After World War II, Smith, Kline & French emerged as a key player in the
military-industrial complex, making a killing in the drugs it sold to the
military. After the war, new markets were created for this “performance
enhancer,” which was being pushed to workers throughout
industry—from steelworkers facing fatigue on their grueling shifts, to
auto workers on the assembly line, to long-distance truck drivers.
Then during the Vietnam War, the U.S. troops were flooded with easily available
amphetamines, though by that time the drug had become an allegedly controlled
substance because its destructive effects were well established.
It is now known that all too frequently the war crimes committed by U.S.,
German, British and Japanese troops during World War II were the result of the
maniacal effects of drugs like the amphetamines. The same is true for the U.S.
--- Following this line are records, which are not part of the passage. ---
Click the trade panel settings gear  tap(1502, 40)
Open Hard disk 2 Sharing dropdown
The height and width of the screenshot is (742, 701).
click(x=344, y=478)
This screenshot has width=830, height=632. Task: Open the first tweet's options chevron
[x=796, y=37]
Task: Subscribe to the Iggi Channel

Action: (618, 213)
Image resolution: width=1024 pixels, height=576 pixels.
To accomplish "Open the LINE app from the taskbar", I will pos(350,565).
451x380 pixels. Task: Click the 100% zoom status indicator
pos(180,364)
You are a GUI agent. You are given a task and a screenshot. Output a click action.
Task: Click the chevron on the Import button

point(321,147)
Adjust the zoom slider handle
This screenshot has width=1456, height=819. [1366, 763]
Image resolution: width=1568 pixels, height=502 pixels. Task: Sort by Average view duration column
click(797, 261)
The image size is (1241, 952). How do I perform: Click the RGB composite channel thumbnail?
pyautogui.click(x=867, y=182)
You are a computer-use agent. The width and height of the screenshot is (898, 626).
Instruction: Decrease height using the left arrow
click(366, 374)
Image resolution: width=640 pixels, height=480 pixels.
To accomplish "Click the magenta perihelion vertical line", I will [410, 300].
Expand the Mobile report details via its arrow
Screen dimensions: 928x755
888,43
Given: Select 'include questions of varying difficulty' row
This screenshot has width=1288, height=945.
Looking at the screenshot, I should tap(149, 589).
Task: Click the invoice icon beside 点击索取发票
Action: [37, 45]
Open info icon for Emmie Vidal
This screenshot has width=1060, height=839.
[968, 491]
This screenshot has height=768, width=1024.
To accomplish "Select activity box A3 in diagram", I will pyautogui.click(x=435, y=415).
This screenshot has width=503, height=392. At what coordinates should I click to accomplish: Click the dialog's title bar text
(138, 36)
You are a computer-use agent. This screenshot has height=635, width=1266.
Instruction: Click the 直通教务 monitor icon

troops in the Korean and Vietnam Wars.
The soldiers were being given drugs that were destroying both their bodies and
their minds, but kept them going as fighting machines.
The real crime was committed by GlaxoSmithKline and the other capitalist
pharmaceutical conglomerates, which pushed the drugs and later the steroids
that raised their profit line while destroying so many lives.
None of this will change until the system is changed to make medicines and
drugs that are only to meet peoples' needs, not pharmaceutical company
profits.
Articles copyright 1995-2012 Workers World.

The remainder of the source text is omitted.